Shoulder impingement is a condition where the bursa or rotator cuff tendons are compressed in the subacromial space, the area between the head of the arm bone (humerus) and the acromion, a bony prominence at the top of the shoulder joint. Impingement of the shoulder can be caused by bony spur on acromion, poor posture, weakness of the rotator cuff muscles or muscle tightness. Shoulder impingement may also be associated with rotator cuff tear or tendinopathy, an overuse injury.
What is bursitis?
Bursitis is an inflammation of a fluid filled sac in the joint called bursa. The bursa reduces friction between muscles, ligaments and bones. The shoulder is a ball-and-socket joint and the bursa is commonly inflamed in the subacromial space. Therefore, another term for shoulder bursitis is subacromial bursitis
What causes shoulder bursitis?
The cause of shoulder bursitis is usually due to overuse of the shoulder from activities such as throwing, swimming, cleaning or gardening. Subacromial bursitis is commonly related to shoulder impingement. The onset of pain is usually gradual, but sudden onset of pain can happen from direct trauma to the shoulder, such as a fall.

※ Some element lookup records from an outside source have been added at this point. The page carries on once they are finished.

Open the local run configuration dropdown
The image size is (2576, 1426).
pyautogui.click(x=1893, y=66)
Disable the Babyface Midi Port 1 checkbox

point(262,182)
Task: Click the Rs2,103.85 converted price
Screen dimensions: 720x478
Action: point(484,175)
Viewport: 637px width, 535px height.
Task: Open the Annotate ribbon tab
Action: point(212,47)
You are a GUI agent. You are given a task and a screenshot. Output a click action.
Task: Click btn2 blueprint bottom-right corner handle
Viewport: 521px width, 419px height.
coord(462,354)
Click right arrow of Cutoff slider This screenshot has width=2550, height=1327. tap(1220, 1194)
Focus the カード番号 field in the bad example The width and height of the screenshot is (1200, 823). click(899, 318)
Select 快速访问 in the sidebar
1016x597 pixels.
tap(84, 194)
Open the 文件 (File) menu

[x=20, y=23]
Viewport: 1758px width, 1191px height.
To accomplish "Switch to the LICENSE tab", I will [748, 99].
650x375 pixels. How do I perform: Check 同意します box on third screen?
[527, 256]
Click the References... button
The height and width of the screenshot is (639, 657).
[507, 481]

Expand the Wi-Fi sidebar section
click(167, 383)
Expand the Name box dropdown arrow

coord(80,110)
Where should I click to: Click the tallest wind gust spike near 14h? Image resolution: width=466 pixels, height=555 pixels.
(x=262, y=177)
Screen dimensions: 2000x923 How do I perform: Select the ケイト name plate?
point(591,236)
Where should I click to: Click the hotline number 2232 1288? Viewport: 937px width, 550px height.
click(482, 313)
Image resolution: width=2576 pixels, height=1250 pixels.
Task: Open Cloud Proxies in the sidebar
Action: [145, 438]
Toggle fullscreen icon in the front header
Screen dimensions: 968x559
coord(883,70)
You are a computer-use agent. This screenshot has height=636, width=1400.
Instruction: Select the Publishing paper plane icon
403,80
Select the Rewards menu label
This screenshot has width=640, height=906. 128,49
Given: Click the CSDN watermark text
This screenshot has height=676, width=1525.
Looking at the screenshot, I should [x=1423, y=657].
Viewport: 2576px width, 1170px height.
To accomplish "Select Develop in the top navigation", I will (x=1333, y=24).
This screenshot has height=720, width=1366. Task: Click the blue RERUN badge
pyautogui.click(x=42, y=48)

Shoulder bursitis results in pain with reduced range of motion (painful arc). The pain can be aggravated by lifting, overhead movements, lying on affected side or positions that reduces the subacromial space (e.g. reaching across, hands behind back or rotating arm inward).
How is shoulder bursitis diagnosed?
Apart from the history of presenting complaint, your physiotherapist will assess the shoulder with a series of tests to assist in the diagnosis of shoulder bursitis. Shoulder bursitis may be concurrent with other conditions so sometimes X-ray, ultrasound or MRI scans can be helpful to differentiate between other pathologies.
Treatment of shoulder bursitis
The first step to treat shoulder bursitis is to avoid aggravating positions or activities that cause the microtraumas to reduce exacerbation of symptoms. Icing for 15min every 2-3 hours may be beneficial to reduce the inflammation for the first 48-72 hours. Nonsteroidal anti-inflammatory drugs such as ibuprofen can useful to reduce pain. Rehabilitation commonly involves postural correction, manual therapy, taping and exercises that strengthens and stretches weak or tight muscles. In persistent or severe shoulder bursitis that affects activities of daily living or sleep, your physiotherapist may refer to your medical practitioner for an ultrasound-guided corticosteroid injection to reduce the inflammation. However, evidence suggests that the effects of corticosteroid injections are only short-term and the injection alone should not be favoured over physiotherapy. Therefore, it is crucial to continue with the exercises prescribed by your physiotherapist for positive long-term outcomes.